• LISTE DES TÂCHES:
A. Relevez tous les États et organisations internationales nommés dans le corps du document sur la Turquie ci-dessous.
B. Répondez à ces questions sur le document sur la Turquie qui suit :
(i) Quelle est la date indiquée pour le document ?
(ii) En quelle année la Turquie a-t-elle rejoint l'Otan ?
(iii) Comment étaient les relations entre la Turquie et l'URSS avant cette adhésion ?

• DOCUMENT:
********

Mikhail Gamandiy-Egorov
© REUTERS/
Christian Hartmann
Mercredi 31 mai 2017
Source:
Sputnik
Dans le monde
contemporain, l’unipolarité cède sans
cesse du terrain et les mutations se
poursuivent à un rythme toujours plus
soutenu. Pilier Sud de l’Otan et
candidat de longue date à l’adhésion à
l’UE, la Turquie semble désormais
regarder vers de nouveaux horizons. Un
processus que les tenants de l’unipolarité
auront du mal à enrayer.
La
Turquie a rejoint
l'Otan en 1952, en pleine guerre
froide, cédant ainsi aux pressions
américaines quant à une « éventuelle
agression soviétique ». C'est à partir
de cette période que la Turquie fera
partie intégrante de la « famille
atlantiste » et c'est aussi à partir de
ce moment que les relations entre la
République de Turquie et l'URSS
deviendront plutôt tendues. À noter
qu'avant cet événement, les relations
étaient ouvertement amicales entre les
deux pays.

********

• DONNÉES ENREGISTRÉES:
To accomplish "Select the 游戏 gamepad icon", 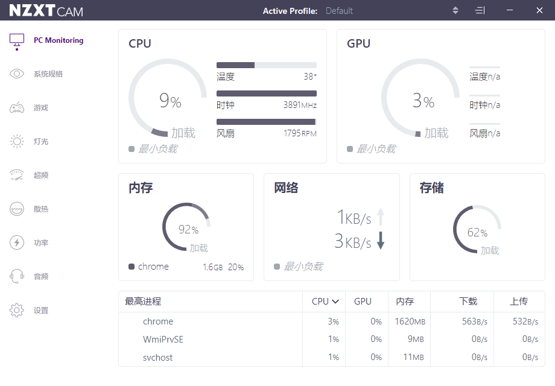I will [x=17, y=108].
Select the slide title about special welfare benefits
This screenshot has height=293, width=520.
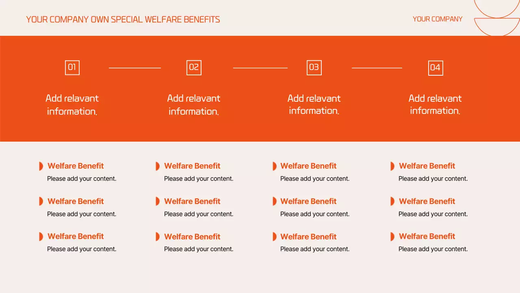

********

• RÉPONSES PAR TÂCHE:
A. Turquie, Otan, UE, URSS

B.
(i) Le mercredi 31 mai 2017.
(ii) En 1952.
(iii) Elles étaient ouvertement amicales.